From the size of the burrows, they must have been pretty large burrowing animals, badgers possibly?









It was a lovely walk, very informative and interesting, 9.5 miles there and back and excellent training for next April!!

Thursday 19th October - Maesbury Marsh to Weston Arm


This morning we decided to move the boat back up the Montgomery Canal and moor up below the locks ready to go up them on Friday morning.






We had to continue along the canal through the lift bridge until we could wind at Gronwen Wharf.














On the way I met Richard on Mountbatten coming the other way, and although it doesn't look like it we didn't touch at all!!  Very impressed!







We continued on our way, but unfortunately the weather deteriorated dreadfully and the last hour was done in torrential rain.  Dave ended up soaked right through and even helping with the tying up of the boat meant that my jeans were also soaked through.  Our first real soaking of the trip so far!

We moored up at Weston Branch, an arm that went as far as Weston Lullingfields but which was closed in 1917 owing to a serious breach of the canal and never reopened.  It is a convenient mooring place before the Frankton Locks.

Friday 20th October - Weston Branch to Chirk Bank

The Frankton Locks open each day at 12 noon and are operated for 2 hours by Canal and River Trust Lock keepers.







Here we are lined up waiting for the locks to open, there was one boat in front and two boats behind us.  Four boats coming up and only one boat coming down which meant that the water levels in the pounds would become depleted.











Looking back down the locks at the other two boats making their way up behind us.












Chris, on the right of the photo, looks after these locks and can also be seen at Grindley Brook staircase locks.

He has a wonderful herb garden all the way down the locks and so long as you aren't greedy you can help yourself to any of the herbs for your cooking.  We used lovage and sage, quite delicious, thanks Chris!

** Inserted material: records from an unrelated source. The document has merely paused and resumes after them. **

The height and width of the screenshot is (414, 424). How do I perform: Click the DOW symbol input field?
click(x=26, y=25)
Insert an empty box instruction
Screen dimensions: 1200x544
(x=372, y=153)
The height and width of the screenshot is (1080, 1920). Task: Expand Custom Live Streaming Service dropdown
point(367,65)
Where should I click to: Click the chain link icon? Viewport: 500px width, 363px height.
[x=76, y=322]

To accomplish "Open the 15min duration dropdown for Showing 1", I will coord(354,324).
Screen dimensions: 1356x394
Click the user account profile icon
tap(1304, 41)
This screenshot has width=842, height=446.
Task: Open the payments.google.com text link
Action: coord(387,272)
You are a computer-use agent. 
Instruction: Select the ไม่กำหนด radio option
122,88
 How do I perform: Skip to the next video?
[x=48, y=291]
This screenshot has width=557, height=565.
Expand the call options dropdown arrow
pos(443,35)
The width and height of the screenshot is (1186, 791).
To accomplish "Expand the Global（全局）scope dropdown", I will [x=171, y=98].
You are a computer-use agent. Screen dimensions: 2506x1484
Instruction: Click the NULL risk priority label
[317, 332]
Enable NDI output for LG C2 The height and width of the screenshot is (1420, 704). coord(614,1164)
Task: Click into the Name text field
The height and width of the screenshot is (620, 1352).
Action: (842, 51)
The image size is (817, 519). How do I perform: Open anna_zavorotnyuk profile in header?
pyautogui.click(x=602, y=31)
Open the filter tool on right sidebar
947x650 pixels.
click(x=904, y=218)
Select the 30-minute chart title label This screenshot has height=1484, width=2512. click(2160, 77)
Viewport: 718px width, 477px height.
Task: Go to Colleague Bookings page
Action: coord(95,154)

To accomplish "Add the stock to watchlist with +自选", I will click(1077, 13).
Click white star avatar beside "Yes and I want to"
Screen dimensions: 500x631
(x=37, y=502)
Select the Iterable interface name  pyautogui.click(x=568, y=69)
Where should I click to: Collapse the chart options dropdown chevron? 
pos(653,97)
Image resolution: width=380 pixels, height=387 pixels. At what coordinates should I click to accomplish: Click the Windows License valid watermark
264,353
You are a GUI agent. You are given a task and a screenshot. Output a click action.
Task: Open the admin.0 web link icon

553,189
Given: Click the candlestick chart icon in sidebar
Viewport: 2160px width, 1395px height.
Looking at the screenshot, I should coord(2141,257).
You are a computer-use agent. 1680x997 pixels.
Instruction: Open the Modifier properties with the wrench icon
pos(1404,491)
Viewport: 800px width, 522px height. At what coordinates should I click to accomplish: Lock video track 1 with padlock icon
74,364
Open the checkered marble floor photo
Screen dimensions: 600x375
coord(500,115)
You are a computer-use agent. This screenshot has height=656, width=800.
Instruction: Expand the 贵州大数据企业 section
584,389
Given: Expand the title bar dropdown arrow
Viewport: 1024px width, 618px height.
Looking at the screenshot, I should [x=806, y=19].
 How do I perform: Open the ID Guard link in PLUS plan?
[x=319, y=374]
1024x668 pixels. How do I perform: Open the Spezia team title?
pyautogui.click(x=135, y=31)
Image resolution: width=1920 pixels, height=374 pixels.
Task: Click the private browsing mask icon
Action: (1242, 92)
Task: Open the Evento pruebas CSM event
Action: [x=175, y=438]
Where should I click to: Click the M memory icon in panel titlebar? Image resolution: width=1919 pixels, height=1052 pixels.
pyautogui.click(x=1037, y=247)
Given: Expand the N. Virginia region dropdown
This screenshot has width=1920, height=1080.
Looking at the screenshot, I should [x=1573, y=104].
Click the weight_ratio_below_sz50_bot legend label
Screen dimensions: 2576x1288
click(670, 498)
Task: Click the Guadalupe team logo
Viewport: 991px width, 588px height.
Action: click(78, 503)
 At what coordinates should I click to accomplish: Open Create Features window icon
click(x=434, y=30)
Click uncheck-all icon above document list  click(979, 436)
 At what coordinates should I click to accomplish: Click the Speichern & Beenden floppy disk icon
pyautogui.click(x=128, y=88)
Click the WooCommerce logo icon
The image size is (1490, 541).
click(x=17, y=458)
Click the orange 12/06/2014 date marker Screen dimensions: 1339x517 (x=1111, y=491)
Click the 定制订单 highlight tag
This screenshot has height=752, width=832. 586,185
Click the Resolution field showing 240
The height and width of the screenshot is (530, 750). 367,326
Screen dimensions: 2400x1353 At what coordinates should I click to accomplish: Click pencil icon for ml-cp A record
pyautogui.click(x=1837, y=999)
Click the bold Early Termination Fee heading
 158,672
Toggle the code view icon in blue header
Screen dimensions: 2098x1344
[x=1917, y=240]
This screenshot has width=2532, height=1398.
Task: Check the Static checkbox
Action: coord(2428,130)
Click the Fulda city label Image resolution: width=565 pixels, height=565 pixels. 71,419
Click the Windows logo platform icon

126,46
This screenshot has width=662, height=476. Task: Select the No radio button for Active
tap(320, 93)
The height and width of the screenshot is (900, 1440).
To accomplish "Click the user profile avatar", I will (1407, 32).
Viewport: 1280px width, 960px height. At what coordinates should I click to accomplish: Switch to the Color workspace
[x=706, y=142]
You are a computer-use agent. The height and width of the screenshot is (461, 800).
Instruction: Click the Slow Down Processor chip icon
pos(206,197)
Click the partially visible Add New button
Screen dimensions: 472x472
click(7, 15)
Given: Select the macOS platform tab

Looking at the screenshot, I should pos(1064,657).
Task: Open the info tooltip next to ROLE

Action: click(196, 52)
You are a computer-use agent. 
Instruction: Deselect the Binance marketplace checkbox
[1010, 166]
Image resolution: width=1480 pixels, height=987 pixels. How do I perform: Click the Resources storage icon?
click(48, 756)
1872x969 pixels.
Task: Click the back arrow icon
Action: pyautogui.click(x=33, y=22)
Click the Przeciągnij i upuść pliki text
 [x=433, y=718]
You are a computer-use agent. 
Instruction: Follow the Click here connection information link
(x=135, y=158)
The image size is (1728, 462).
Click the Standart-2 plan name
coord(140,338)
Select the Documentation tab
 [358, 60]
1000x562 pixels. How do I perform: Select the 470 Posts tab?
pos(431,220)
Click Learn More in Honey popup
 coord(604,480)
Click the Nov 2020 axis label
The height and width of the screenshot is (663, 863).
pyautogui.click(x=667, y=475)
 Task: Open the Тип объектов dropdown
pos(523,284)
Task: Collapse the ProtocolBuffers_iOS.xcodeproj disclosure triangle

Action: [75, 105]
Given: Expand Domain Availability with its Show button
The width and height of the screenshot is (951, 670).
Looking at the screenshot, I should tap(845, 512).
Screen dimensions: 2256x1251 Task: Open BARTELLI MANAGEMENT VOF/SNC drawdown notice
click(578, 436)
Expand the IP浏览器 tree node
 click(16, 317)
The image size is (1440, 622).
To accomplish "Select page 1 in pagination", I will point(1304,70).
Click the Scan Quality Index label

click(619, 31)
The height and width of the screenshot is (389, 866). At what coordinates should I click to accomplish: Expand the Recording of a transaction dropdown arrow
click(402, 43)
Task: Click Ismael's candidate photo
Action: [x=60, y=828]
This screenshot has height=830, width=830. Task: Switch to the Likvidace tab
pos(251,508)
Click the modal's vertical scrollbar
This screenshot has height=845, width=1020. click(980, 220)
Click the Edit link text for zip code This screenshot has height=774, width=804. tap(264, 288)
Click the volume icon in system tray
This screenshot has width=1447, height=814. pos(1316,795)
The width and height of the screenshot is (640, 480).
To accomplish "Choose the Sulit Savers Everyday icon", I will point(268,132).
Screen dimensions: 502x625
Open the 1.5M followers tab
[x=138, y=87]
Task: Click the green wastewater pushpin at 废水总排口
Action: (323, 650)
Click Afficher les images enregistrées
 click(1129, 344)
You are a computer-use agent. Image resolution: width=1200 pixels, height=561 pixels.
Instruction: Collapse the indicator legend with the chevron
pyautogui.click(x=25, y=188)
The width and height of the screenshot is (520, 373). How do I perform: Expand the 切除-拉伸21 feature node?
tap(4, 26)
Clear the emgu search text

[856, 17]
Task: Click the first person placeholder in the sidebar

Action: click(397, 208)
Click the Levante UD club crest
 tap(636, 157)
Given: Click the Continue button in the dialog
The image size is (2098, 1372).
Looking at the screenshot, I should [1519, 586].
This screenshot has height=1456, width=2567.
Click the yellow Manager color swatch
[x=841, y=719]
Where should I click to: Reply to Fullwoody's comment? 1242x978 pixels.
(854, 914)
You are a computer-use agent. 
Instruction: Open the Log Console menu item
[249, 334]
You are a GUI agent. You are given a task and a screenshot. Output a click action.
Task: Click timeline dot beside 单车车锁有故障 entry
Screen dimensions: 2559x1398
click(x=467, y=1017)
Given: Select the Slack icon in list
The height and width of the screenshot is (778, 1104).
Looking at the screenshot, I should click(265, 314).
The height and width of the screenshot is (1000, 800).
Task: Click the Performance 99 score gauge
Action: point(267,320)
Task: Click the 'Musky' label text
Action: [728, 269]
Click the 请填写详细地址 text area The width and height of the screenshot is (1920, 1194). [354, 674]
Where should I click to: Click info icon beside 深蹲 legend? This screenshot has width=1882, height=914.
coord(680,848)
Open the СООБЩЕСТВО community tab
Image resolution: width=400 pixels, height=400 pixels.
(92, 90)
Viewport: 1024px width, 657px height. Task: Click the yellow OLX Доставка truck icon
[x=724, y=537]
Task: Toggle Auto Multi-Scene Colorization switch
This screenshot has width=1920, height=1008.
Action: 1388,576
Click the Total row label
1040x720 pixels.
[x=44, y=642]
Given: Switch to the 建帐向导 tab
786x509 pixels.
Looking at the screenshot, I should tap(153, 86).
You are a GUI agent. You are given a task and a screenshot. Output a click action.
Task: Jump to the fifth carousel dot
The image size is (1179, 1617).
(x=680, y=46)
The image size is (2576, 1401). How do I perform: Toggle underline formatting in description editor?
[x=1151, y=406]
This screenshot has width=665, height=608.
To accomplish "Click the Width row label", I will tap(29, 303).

Once up through the locks we turned left back onto the Llangollen Canal and headed towards Chirk Bank.






On the side of the canal we saw this boat upon blocks.  A work in progress? How did it get there?  How will it get back in the water?









We arrived at Chirk Bank and moored up for the next couple of days.  There is another storm, Storm Brian, forecast so we shall sit tight until it has blown over.

Saturday 21st October - Chirk Bank

We have had a lovely day cosy in the boat whilst the rain is beating down outside.  A quick sortie into the town to stock up on food - there is a wonderful butchers, bakers and greengrocers along with a Spar for groceries.  What more could you want?